Unlike some people here I don't think ORM is low hanging fruit. I also don't think than many people miss Haven that much. A simple API aka JDBCTemplate would do the job as well. Having dynamic types would help here but then again it is a general language feature.

NoSQL

Or should I say cloud? I think this is a big one. There is already some native support, at least @liamstask's MongoDb driver.

Web

There are tons of web frameworks and development complexity is hideous. I don't think Fantom really needs something like Rails or Lift - it wouldn't catch up. Better to focus on JS->DOM approach - a Sidewalk like example would definitely help Fantom's popularity gain. I've met people on IRC who tried this path but they eventually gave up.

It is pretty hard to try to learn Fantom and js+dom+rest+(a bit of)web approach at the same time.

Maven/APT

Integrated build system is great but there is no popular 1.0 without a cloud repository. Most pieces are already in place but there is a lot of work to be done. Besides there is a lot to be decided on the overall design, I fear. Loads of failed or abandoned projects to be (waving to maven) prove this rather well.

Fantom -> Java

I tend to overlook this one but it seems it is pretty important for people to be able to sneak Fantom snippets into Java codebases ;).

Releated Work

Fantom site should maintain a list of sub-projects, related and ongoing works, discussions and IRC rather visibly.
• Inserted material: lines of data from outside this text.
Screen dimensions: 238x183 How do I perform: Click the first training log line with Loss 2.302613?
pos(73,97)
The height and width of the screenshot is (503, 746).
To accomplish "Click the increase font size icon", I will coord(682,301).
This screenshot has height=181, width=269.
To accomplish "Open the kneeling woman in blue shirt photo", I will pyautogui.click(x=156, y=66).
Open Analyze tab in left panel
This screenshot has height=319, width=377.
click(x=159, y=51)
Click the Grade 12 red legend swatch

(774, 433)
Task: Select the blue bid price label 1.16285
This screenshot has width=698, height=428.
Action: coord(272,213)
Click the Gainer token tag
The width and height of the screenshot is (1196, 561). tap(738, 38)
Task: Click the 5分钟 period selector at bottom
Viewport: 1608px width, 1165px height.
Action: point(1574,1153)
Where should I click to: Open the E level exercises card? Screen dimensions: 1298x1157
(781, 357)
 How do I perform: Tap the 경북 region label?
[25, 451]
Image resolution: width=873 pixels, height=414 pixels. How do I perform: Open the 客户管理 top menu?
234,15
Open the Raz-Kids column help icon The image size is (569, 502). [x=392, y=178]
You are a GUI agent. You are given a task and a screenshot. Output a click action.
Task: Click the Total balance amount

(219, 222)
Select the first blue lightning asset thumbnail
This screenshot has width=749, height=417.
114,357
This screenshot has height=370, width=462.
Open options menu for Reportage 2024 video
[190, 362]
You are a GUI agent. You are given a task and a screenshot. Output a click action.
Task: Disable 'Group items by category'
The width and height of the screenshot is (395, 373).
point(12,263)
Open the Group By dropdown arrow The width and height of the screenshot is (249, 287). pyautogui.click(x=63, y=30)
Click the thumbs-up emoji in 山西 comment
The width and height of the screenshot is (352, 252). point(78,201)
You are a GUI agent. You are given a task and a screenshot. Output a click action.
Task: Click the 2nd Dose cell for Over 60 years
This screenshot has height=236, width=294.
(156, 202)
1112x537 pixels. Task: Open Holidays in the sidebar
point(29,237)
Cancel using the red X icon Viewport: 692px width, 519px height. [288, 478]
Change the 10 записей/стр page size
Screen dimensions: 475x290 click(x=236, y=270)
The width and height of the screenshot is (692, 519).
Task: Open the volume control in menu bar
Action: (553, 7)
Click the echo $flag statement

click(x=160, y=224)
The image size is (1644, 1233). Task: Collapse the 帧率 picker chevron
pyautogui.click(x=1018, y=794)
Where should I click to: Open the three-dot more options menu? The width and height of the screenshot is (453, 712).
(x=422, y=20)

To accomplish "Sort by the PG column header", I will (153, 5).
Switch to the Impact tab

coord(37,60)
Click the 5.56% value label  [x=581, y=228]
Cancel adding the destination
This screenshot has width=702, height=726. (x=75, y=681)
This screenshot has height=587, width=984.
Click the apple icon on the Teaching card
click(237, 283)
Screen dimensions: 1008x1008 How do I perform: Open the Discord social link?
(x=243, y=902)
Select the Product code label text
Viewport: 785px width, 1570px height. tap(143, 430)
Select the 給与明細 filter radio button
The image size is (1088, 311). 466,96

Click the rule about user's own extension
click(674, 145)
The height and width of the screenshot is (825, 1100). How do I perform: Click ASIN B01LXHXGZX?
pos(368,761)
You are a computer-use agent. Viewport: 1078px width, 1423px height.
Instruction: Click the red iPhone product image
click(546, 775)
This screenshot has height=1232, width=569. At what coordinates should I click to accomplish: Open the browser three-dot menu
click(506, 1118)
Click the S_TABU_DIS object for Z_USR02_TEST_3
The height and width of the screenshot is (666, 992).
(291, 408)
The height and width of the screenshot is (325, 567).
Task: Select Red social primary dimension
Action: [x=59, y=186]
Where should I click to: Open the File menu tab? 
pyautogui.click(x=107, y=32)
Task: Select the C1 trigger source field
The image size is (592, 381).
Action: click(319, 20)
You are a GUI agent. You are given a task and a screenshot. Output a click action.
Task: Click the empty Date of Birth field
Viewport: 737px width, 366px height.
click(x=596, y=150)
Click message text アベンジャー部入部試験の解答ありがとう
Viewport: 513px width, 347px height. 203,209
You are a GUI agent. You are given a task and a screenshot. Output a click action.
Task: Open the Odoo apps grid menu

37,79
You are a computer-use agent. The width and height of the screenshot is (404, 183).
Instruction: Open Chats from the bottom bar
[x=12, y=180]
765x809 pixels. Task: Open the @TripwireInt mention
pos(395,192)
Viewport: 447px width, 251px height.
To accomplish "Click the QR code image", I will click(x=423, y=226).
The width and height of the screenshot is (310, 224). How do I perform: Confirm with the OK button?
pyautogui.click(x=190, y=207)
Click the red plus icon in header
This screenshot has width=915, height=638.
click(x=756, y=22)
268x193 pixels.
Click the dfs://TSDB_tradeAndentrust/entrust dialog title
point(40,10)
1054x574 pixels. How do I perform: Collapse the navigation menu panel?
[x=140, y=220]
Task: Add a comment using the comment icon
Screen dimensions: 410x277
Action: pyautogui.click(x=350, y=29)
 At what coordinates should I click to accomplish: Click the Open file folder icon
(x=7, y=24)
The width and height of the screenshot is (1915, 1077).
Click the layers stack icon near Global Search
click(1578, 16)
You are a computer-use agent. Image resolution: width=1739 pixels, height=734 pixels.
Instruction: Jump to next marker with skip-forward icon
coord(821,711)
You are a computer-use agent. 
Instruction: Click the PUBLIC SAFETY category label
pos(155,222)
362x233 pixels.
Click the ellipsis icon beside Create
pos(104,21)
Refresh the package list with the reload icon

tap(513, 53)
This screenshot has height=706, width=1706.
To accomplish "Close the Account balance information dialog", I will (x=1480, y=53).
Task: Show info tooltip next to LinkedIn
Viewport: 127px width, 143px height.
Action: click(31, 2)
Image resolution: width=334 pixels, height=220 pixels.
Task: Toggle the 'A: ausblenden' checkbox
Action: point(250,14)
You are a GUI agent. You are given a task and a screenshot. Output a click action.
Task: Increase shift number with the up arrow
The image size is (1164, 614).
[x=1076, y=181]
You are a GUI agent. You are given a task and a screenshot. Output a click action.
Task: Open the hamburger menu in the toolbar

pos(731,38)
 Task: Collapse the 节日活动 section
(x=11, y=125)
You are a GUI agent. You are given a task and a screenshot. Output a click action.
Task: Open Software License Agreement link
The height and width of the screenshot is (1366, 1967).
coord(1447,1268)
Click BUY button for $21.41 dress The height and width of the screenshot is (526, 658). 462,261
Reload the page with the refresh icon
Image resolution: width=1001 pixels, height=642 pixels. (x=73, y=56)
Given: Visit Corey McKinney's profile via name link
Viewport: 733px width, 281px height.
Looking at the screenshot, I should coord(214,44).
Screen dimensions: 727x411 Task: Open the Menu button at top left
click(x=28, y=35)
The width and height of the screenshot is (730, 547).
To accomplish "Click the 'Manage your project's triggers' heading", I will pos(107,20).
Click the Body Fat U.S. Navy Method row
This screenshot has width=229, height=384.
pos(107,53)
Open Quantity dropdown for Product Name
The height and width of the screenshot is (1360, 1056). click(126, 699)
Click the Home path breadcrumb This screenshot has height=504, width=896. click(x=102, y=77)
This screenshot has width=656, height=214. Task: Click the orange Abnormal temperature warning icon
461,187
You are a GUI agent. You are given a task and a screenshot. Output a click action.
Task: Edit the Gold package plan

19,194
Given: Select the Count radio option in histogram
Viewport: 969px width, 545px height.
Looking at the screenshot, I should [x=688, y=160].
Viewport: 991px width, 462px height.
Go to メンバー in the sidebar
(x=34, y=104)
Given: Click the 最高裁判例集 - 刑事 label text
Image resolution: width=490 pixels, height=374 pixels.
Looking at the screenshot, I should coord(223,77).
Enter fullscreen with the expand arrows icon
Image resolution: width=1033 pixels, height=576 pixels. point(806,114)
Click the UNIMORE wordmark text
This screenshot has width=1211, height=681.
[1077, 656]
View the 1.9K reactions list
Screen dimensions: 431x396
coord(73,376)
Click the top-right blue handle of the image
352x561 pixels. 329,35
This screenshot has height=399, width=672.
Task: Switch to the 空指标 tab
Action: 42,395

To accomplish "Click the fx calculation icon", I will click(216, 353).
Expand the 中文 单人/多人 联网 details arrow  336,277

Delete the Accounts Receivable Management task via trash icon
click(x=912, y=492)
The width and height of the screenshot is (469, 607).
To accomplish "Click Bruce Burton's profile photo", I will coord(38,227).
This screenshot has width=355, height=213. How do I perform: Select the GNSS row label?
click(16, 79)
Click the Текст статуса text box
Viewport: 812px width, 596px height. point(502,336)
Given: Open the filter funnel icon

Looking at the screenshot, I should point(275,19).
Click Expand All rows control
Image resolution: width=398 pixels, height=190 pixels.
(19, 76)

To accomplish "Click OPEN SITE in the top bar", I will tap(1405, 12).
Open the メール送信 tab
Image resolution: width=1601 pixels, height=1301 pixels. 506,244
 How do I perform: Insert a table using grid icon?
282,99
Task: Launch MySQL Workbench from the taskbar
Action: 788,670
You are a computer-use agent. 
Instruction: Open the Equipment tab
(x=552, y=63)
While forum is great developers need to know more. I know I'm repeating myself on this one but I still think it is quite important.

katox Fri 30 Apr 2010

As nice writeup of ruby on android. A lot of those things indirectly apply to Fantom too.

"The other complication is that jrubyc normally outputs a .class file of the same name as the .rb file, to ease lookup of that .class file at runtime. So the main .class for the above script would be called "foo.class". The problem with this is that foo.rb may not always be loaded as foo.rb. A user might load ../yum/../foo.rb or some other peculiar path. As a result, the base name of the file is not enough to determine what class name to load. To solve this, I've introduced an alternate naming scheme that uses the SHA1 hash of the actual content of the file as the class name."